Automating machine learning lifecycle with AWS
11 min to read
Machine Learning and data science life cycle involved several phases. Each phase requires complex tasks executed by different teams, as explained by Microsoft in this article. To solve the complexity of these tasks, cloud providers like Amazon, Microsoft, and Google services automate these tasks that speed up end to end the machine learning lifecycle. This article explains Amazon Web Services (AWS) cloud services used in different tasks in a machine learning life cycle. To better understand each service, I will write a brief description, a use case, and a link to the documentation. In this article, machine learning lifecycle can be replaced with data science lifecycle.
Streaming data are acquired continuously in small sizes. Streaming data are real-time time data. Examples are data from social media, purchase activities on eCommerce platforms, and data from IoT devices. Amazon services used for streaming data is Amazon Kinesis.
Amazon Kinesis is used for capturing, processing, and analysing real-time streaming data. Amazon Kinesis can be divided into
Amazon Kinesis Video Streams — for capturing, processing, and storing video data for analytics and machine learning. This can be used for capturing video data during a video consultation on a web browser by a doctor, as explained in this article.
Amazon Kinesis Data Firehose — is used for providing real-time streaming data to Amazon S3, endpoints, and other destinations. For example, for automatically detecting sport highlights, you can refer to this article.
Batch Data is historical data, in other words, data stored over a period of time. An example is customer transaction data stored over 1 year. Since batch data focuses on storing data. Next, we discuss data lake and databases in AWS that are used to store data.
Data Lake is used to store large amounts of data in its native format. Amazon S3 is used as a data lake.
Amazon S3 is an object storage service that offers industry-leading scalability, data availability, security, and performance. Amazon S3 is a data lake. It is similar to the hard drive on your computer with file folders but on the cloud. This is an example.
I wrote an article on selecting the right database in AWS.
Data processing involves converting raw data to a format that can be used for machine learning and other processes. Amazon EMR and Amazon MSK are well-known services for processing data.

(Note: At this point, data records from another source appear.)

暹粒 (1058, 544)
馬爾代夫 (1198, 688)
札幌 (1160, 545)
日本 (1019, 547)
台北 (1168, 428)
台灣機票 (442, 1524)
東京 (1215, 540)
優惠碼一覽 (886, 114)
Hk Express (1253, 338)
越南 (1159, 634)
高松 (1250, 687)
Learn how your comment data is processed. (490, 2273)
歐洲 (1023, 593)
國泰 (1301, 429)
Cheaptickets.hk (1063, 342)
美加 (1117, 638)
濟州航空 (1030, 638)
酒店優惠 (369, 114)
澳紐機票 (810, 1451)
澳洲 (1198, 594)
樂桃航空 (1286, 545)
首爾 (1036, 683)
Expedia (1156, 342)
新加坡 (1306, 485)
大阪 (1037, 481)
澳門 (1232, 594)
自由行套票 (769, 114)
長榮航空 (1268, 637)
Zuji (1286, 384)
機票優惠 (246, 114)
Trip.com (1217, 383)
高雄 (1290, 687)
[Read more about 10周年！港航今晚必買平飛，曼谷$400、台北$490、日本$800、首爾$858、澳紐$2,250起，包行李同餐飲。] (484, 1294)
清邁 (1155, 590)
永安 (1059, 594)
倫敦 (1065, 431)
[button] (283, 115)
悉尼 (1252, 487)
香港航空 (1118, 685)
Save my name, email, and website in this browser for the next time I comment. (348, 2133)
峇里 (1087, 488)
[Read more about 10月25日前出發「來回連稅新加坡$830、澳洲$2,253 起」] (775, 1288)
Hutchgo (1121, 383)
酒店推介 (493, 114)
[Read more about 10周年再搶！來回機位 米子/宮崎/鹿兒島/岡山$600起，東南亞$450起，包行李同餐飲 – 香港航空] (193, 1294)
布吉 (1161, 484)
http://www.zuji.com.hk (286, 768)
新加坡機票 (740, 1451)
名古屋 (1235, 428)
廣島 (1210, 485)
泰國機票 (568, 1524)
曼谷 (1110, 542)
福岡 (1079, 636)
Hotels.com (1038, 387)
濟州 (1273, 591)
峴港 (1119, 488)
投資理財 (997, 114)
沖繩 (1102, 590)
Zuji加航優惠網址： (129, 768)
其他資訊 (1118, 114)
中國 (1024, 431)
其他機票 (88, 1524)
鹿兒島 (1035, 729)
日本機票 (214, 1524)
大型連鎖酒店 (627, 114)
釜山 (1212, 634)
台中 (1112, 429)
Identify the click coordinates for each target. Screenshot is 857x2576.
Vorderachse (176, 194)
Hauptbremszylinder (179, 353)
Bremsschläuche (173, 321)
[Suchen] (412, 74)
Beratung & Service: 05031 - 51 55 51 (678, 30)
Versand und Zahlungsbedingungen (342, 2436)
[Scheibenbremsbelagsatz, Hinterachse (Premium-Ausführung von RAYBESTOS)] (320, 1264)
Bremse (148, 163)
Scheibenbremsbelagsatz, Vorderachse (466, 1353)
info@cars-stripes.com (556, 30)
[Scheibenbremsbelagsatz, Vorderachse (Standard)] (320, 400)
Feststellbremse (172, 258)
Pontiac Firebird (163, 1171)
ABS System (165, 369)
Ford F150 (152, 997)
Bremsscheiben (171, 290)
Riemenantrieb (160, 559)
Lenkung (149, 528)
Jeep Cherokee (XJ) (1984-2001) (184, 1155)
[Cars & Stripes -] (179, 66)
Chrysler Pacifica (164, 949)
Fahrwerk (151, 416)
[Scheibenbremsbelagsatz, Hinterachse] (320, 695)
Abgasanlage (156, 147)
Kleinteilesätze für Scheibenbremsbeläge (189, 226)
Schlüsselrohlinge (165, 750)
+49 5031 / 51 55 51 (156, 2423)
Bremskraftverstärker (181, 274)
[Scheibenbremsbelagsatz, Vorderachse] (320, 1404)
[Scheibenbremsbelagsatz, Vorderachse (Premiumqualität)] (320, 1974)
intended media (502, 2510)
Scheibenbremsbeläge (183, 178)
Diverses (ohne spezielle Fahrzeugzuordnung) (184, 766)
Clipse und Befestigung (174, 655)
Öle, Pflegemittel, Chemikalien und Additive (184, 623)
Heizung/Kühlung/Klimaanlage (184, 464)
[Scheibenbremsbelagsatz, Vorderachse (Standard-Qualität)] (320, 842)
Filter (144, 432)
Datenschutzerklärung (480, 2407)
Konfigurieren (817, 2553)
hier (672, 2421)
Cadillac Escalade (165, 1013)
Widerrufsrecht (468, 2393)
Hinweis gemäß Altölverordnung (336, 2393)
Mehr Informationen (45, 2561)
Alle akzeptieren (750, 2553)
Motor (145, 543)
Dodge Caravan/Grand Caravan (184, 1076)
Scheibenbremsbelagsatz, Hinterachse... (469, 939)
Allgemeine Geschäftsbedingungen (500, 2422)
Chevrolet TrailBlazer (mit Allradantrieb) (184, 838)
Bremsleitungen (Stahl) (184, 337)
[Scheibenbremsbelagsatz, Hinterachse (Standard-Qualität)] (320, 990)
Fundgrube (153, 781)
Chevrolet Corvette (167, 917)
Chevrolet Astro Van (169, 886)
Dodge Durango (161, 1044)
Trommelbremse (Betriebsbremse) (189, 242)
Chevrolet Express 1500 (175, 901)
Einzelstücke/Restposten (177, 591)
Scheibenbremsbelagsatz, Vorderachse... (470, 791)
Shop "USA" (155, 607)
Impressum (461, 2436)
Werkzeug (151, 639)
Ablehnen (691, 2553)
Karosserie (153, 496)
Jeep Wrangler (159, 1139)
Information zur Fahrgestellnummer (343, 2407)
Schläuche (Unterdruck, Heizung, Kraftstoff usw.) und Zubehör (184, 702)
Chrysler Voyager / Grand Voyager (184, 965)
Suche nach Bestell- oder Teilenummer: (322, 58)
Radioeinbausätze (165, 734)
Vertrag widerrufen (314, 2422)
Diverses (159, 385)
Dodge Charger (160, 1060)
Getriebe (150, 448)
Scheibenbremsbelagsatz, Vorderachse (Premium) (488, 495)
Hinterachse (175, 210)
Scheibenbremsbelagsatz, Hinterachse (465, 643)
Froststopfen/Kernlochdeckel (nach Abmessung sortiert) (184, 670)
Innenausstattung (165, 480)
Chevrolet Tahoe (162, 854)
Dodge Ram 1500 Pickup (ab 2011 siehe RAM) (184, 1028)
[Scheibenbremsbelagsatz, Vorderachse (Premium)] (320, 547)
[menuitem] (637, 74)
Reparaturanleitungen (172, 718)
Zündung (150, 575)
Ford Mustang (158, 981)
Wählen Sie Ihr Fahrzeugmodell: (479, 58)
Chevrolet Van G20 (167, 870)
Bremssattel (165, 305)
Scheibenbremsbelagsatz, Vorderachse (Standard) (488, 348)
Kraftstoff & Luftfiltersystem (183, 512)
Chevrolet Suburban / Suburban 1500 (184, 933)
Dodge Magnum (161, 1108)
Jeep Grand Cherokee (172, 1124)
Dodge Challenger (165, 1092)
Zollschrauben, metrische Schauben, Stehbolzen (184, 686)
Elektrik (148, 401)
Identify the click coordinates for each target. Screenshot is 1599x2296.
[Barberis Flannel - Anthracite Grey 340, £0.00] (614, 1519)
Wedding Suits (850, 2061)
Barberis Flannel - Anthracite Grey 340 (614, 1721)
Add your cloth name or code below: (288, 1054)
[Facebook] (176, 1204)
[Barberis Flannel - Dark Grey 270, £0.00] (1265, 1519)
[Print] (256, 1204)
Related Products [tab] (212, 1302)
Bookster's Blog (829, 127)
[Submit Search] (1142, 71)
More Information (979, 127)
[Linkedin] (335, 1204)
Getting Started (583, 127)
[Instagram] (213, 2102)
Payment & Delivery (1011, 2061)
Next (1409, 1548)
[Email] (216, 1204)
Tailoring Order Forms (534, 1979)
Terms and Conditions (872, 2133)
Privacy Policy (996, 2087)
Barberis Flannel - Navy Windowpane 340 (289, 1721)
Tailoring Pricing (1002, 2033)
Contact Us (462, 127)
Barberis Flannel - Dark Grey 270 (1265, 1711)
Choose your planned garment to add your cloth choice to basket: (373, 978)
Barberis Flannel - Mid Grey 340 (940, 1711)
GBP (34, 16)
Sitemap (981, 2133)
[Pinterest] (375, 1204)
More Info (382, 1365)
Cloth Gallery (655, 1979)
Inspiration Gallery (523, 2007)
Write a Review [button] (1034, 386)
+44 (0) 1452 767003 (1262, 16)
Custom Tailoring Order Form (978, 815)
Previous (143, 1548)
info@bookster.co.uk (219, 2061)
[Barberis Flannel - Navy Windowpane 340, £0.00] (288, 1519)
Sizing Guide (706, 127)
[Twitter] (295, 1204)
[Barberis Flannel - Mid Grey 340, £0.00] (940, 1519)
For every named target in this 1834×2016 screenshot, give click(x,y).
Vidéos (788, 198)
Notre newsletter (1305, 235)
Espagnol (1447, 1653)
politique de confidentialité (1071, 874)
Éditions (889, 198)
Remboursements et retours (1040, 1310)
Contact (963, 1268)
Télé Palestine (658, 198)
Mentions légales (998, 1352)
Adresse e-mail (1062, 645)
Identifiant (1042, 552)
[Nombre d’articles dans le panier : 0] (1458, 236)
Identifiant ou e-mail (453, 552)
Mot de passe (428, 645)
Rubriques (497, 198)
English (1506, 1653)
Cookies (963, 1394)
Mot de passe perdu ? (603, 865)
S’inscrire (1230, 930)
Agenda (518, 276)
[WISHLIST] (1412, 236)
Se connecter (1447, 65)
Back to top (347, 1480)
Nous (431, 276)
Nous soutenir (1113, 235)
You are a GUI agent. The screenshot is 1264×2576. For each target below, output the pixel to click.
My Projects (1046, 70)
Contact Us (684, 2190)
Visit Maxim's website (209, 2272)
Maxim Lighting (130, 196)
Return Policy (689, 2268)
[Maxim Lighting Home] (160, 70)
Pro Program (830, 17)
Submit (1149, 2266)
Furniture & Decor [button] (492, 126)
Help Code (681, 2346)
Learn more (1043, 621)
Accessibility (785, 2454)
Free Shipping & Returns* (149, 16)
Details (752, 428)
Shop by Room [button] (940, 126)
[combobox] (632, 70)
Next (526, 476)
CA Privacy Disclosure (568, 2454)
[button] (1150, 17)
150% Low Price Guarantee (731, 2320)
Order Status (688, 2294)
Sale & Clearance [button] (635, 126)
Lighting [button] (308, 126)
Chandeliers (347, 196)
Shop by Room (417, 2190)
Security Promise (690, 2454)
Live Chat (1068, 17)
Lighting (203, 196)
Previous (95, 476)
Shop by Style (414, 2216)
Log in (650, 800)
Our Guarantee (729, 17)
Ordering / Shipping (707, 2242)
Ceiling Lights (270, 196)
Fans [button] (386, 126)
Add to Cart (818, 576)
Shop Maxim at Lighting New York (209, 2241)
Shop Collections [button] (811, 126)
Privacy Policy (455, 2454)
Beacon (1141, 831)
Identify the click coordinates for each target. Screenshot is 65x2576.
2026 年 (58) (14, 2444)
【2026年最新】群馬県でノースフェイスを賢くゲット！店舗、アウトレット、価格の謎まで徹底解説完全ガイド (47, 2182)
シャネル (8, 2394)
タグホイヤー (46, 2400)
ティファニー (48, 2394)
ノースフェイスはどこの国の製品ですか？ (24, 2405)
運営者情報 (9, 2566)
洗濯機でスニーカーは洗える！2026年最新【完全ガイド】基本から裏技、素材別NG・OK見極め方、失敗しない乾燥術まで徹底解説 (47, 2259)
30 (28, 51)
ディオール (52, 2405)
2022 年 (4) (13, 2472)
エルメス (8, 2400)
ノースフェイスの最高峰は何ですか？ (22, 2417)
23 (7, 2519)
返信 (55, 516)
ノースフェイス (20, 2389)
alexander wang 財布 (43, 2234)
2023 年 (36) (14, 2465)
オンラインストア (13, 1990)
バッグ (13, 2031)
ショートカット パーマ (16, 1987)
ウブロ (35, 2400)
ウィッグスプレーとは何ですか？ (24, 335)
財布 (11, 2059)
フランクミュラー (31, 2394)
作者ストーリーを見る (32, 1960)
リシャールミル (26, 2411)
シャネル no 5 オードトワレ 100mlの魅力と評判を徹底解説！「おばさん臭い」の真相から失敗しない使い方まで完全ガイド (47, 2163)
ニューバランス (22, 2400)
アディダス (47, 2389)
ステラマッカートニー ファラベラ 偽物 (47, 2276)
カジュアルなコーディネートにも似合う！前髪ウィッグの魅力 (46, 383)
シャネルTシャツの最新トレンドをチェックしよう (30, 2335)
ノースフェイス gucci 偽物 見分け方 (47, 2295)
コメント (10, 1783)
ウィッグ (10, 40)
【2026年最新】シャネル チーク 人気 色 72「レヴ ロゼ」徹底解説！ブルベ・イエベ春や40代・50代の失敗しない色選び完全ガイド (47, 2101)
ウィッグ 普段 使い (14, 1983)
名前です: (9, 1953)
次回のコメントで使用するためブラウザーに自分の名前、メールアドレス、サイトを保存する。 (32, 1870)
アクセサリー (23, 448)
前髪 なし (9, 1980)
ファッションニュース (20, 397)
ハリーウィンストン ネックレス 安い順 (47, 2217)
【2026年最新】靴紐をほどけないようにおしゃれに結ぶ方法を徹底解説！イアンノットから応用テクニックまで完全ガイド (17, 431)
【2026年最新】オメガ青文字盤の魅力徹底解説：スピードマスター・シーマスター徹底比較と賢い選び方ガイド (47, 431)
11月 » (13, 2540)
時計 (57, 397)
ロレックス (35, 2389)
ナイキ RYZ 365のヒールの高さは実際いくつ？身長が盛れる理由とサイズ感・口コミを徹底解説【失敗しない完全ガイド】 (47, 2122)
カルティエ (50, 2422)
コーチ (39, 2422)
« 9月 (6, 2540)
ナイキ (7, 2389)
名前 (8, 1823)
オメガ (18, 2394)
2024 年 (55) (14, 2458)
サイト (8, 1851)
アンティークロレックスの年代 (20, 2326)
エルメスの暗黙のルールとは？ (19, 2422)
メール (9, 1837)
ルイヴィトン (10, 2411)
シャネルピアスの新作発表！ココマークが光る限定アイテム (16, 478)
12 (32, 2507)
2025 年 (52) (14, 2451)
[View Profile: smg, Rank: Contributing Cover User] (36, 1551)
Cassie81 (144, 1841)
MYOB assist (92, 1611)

According to Amazon, Amazon EMR is a managed cluster platform that simplifies running big data frameworks, such as Apache Hadoop and Apache Spark. Amazon EMR can be Amazon EMR on EC2, Amazon EMR on EKS, and Amazon serverless. It processes and analyzes vast amounts of data. In lane man’s words, it is used for processing big data in parallel. For example creating training data for machine learning.
Amazon MSK enables you to build and run applications that use Apache Kafka to process streaming data. Essential components of Amazon MSK are broker nodes, zookeeper nodes, producers, consumers, topic creators, cluster operations. This can be used by a company that just became a unicorn and needs to process unicorn requests.
Data Cleaning and Wrangling
Data wrangling is the process of cleaning messy and complex data to a useable format.
SageMaker Data Wrangler is a feature of SageMaker Studio that provides an end-to-end solution to import, prepare, transform, featurize, and analyze and export data. This reduces the time to clean, aggregate, and prepare data for machine learning. This article explains how car charging stations data was cleaned and aggregated with sagemaker data wrangler.
Data labelling involves adding informative labels for identifying raw data.
Amazon Sagemaker Data Labeling can be divided into SageMaker Ground Truth and SageMaker Ground Truth Plus.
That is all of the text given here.